**Provided passage**.
-.-.-

View from the East

Nigel Teasdale , Partner, Bangkok office, provides us with an insight into trends out East...

A view from the East – opportunities and challenges for the tourism sector in south-east Asia

 

According to the latest report from the United Nations World Tourism Organisation (UNWTO) tourist numbers in south-east Asia (SEA) increased by 10% in the first four months of 2018. This is the largest percentage increase of any of the 13 regions as classified by UNWTO and exceeds the global average of 6%. Nigel Teasdale from Arc Consulting Partners discusses some of the drivers and the challenges of this growth.

 

While it continues to be true that many of the arrivals to the region may broadly be described as 'backpackers' and consequently deliver a lower spend, Thailand now sits in fourth place globally, behind only the USA, Spain and France in terms of tourist receipts, achieving US$57.5 billion in 2017. Contributing to this there is, anecdotally, an increasing trend for older more affluent travellers, often empty nesters, to return to destinations that they visited as backpackers, and during these visits, their hotel and ancillary spend is much higher.

 

A key factor in SEA arrivals is the increasing airlift into and within the region.

Major budget airlines such as Air Asia, continue to expand their network developing hubs, adding new destinations and increasing capacity on busy routes. Smaller budget competitors and scheduled airlines often respond by cutting fares to the customer’s benefit and the lower price point makes regional leisure travel available to an ever widening market.

Alongside this some countries in the region, most notably Vietnam, have relaxed visitor visa requirements, making their destination more accessible and enabling travellers to take advantage of last minute offers from airlines.

 

SEA hotel and resort development continue apace, typically fuelled by an abundance of attractive sites that offer low barriers to entry in terms of land price, planning restrictions and construction costs. Coupled with this there is a ready pool of mobile, affordable and enthusiastic labour. Going forward The World Travel & Tourism Council (WTTC) latest research indicates that tourism investment in the region will increase from the 2017 level of US$ 48.8 billion to US$ 86.8 billion by 2028, so the pipeline of accommodation and ancillary facilities to support the increasing airlift looks secure.

The risks to and challenges of this rapid growth come in a number of forms. Regionally the airline industry does not enjoy a strong safety record, and with at least one recent accident attributed to poor maintenance, there must be a suspicion that the rapid expansion and price competitiveness is leading to corners being cut. Furthermore in some destinations the airport infrastructure is lagging well behind the passenger growth, leading to poor arrival/departure experiences.

-.-.-

**Information provided**.
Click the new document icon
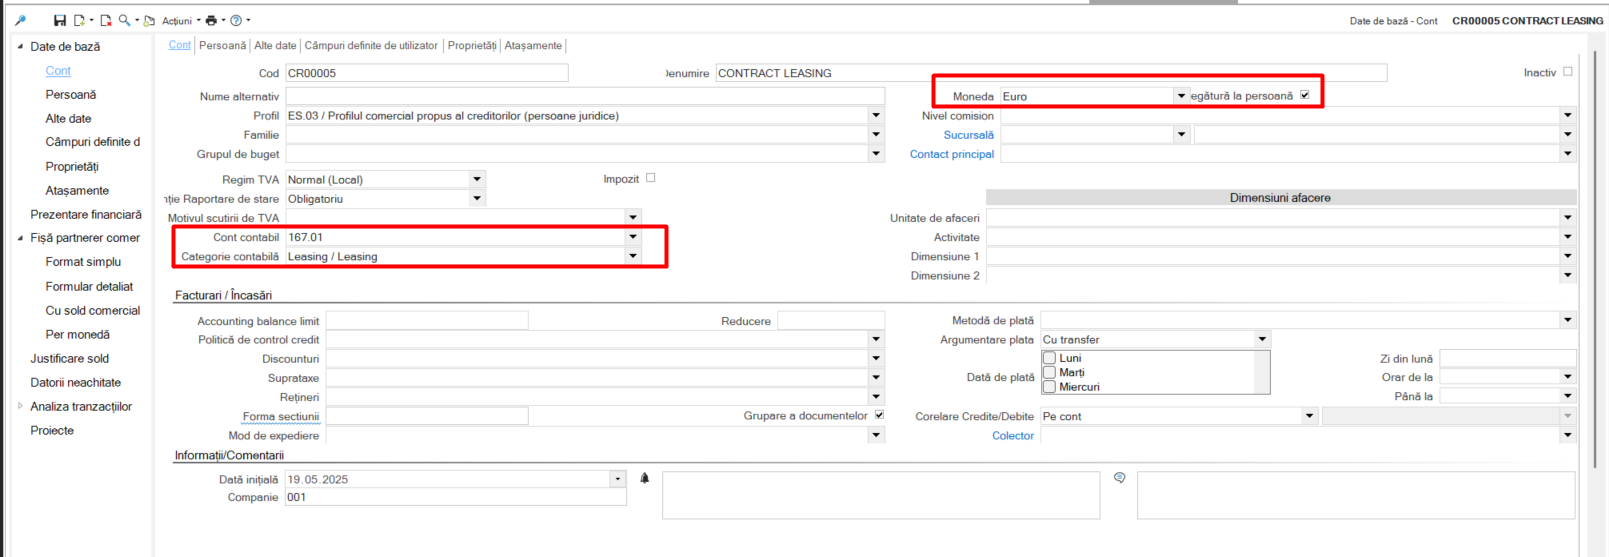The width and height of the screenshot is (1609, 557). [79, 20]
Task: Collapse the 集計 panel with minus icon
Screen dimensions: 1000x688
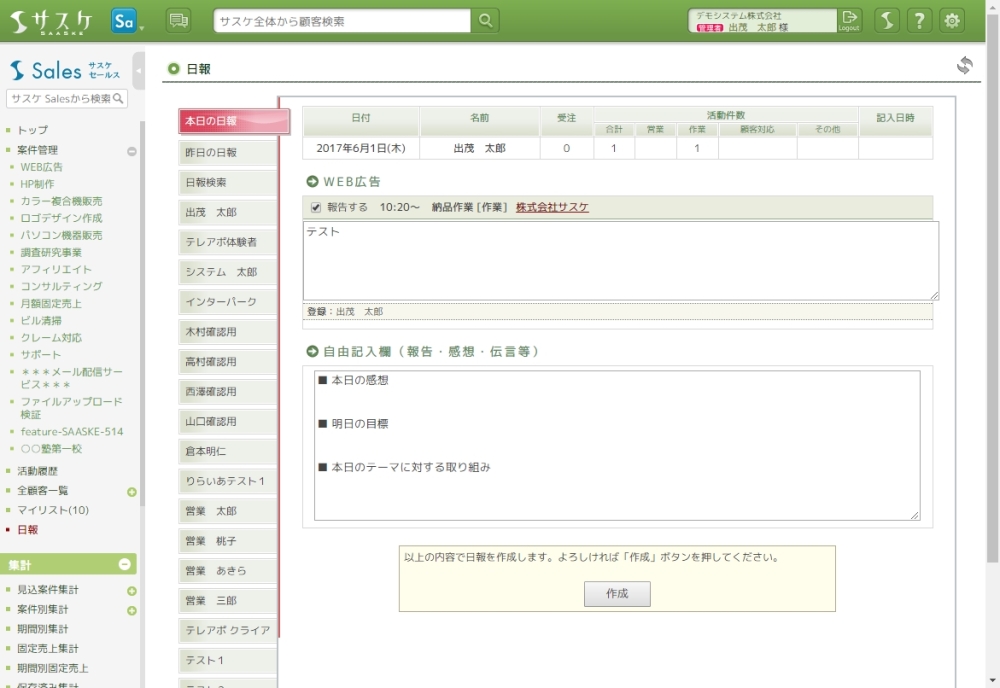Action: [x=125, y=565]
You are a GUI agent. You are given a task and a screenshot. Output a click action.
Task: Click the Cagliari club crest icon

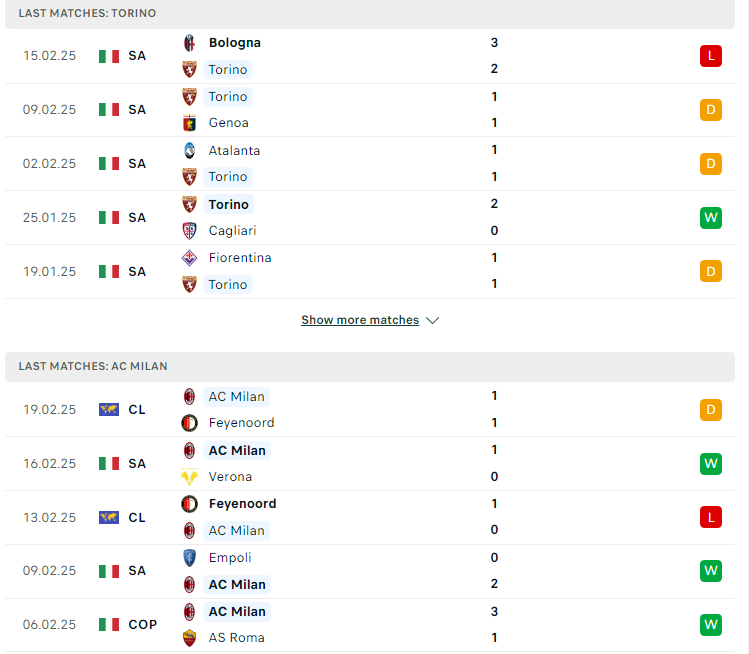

-.-.-

**Task set**.
A - According to the article on tourism in south-east Asia, what were Thailand's tourist receipts in 2017?
B - Why does the article on tourism in south-east Asia suggest that rapid airline expansion in the region may be leading to corners being cut?
C - Carry on the article on tourism in south-east Asia from its last sentence.
The entries have no role in this exercise.

**Exercise responses**.
A - Thailand's tourist receipts were US$57.5 billion in 2017.

B - The article points out that the region's airline industry lacks a strong safety record. It also notes that at least one recent accident was attributed to poor maintenance. This raises the suspicion that rapid expansion and price competition are compromising standards.

C -
 

Natural disasters also pose a threat. There has recently been an increase in seismic and volcanic activity in particular in Indonesia, leading to tsunami damage. The Philippines, a country with huge tourism potential, also lives under the constant threat of earthquakes and tropical cyclones.

At a destination level the ever increasing visitor numbers at some honeypot locations, has led to overcrowding issues to the extent that the existing infrastructure cannot cope. The Philippines’ government closed the whole island resort of Boracay for six months during 2018 for an ‘environmental rehabilitation’. Around the same time the Thai government closed Maya Beach on Koh Phi Phi Leh Island (made famous by ‘The Beach’ movie) for four months, in a bid to halt damage caused by tourists. The hope was that the closure would allow the sea life and battered coral reefs to recover.

 

There are many other fragile locations in the region that would benefit from similar treatment, however the strong voice of an often relatively poor local population, that relies solely on tourism for income, is a major disincentive to such projects and as a result, these destinations risk gradually losing their cachet. Managing these competing demands may prove to be the greatest challenge that the region faces.

 

Nigel Teasdale based in Bangkok, Thailand, is the south east Asia partner of Arc Consulting Partners a specialist industry advisory firm in London. Arc assists owners and investors to identify, appraise and maximise the performance of businesses and development opportunities in hotels, resorts and hospitality throughout Europe.